Information given |
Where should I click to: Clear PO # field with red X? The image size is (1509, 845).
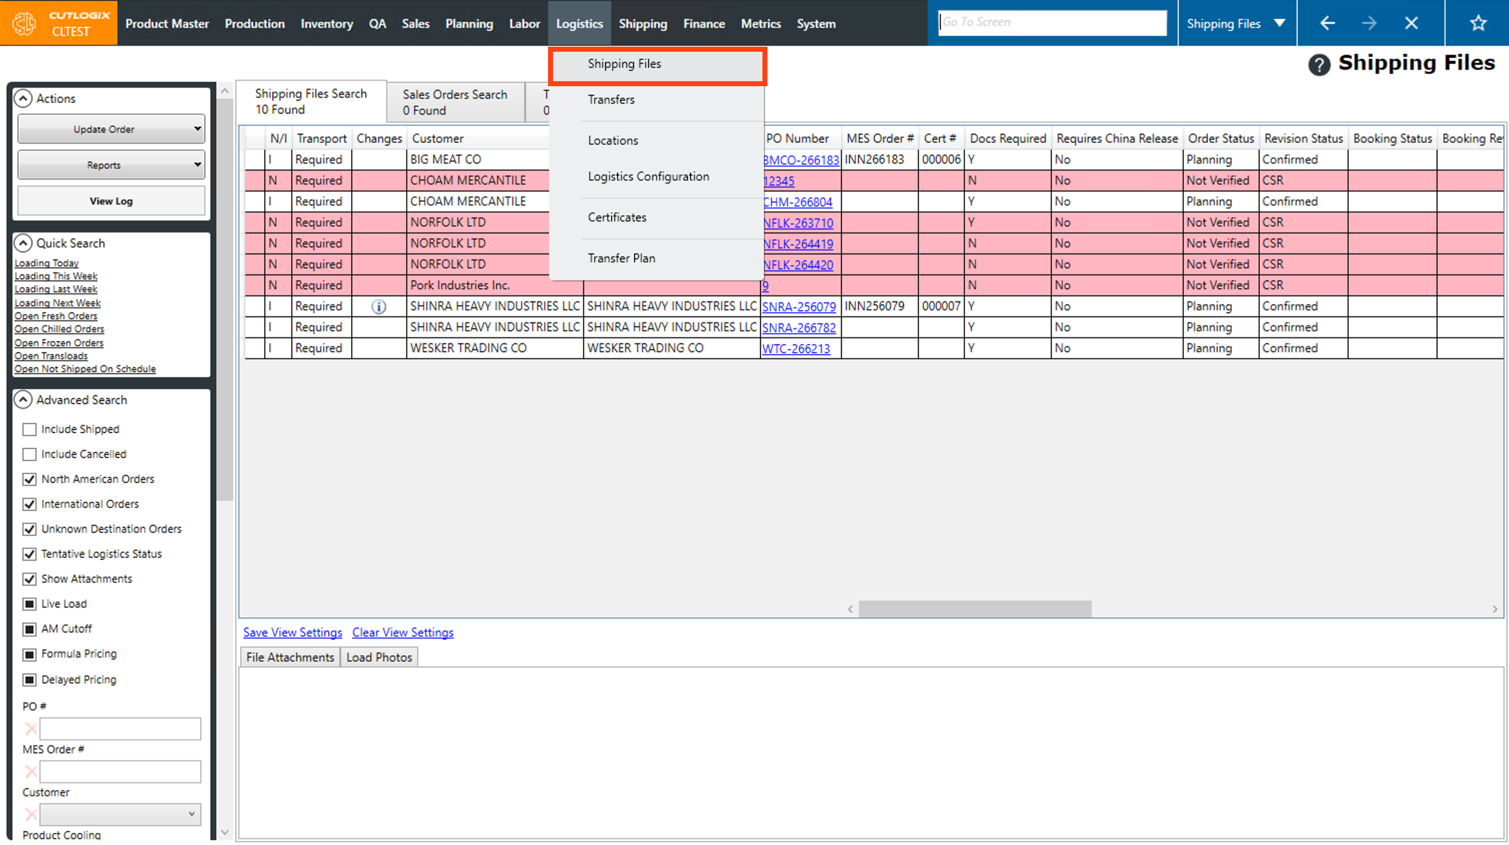click(x=31, y=729)
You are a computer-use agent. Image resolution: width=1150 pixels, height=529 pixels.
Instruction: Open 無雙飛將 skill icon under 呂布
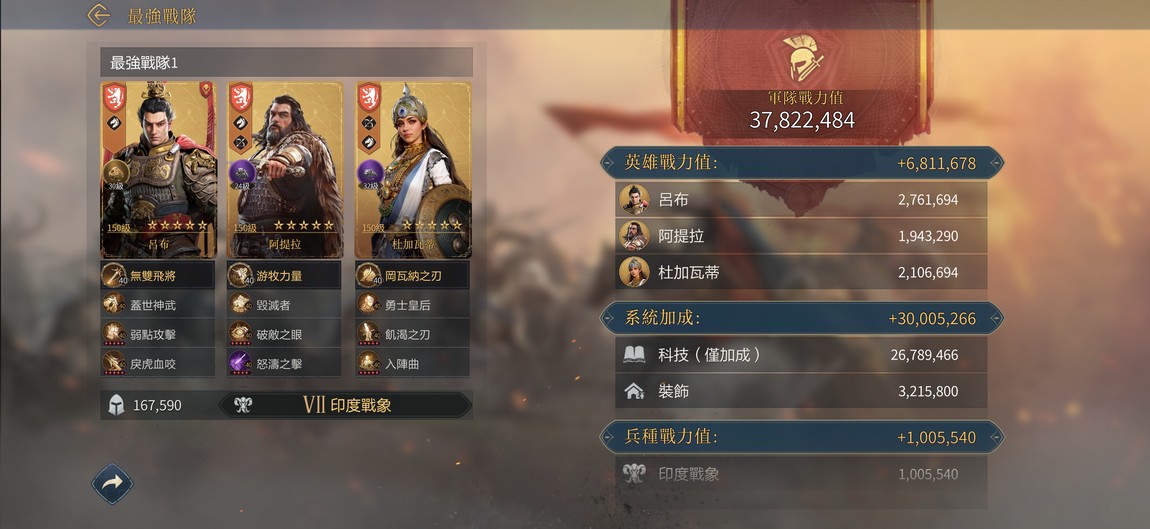point(116,275)

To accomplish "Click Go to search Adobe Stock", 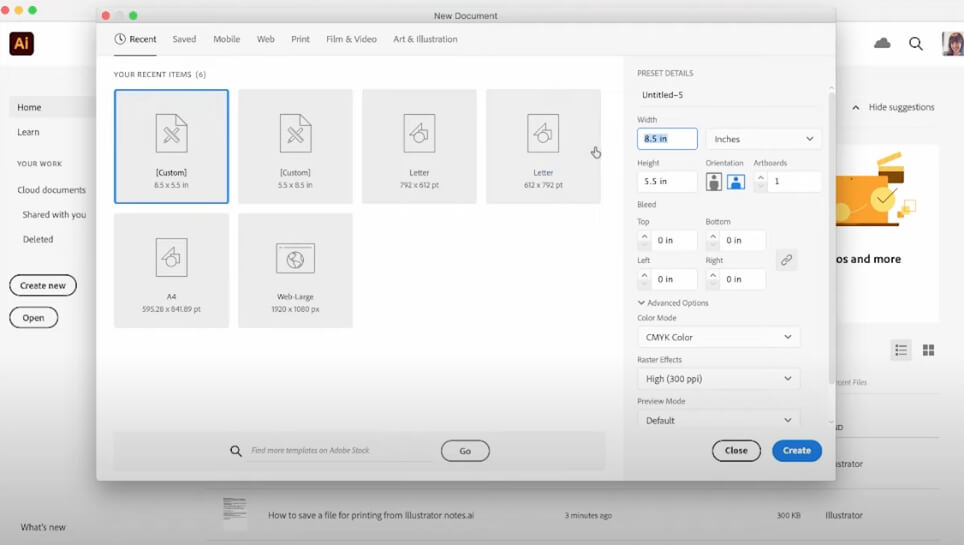I will 465,451.
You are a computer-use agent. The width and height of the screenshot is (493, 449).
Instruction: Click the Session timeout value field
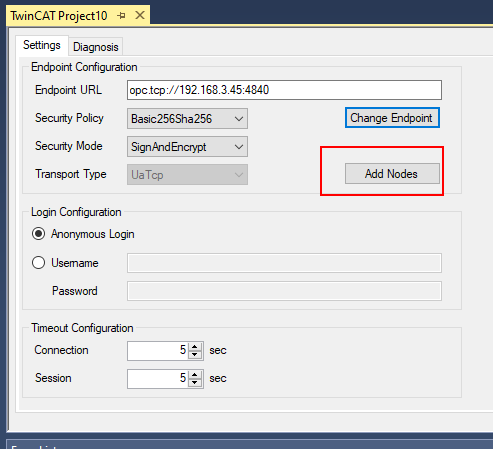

What is expected |
Copy the lines that hold the word "agent". Take them from the records above.

Answer area |
You are a computer-use agent. Image resolution: width=1150 pixels, height=529 pixels.
You are a computer-use agent. The width and height of the screenshot is (493, 449).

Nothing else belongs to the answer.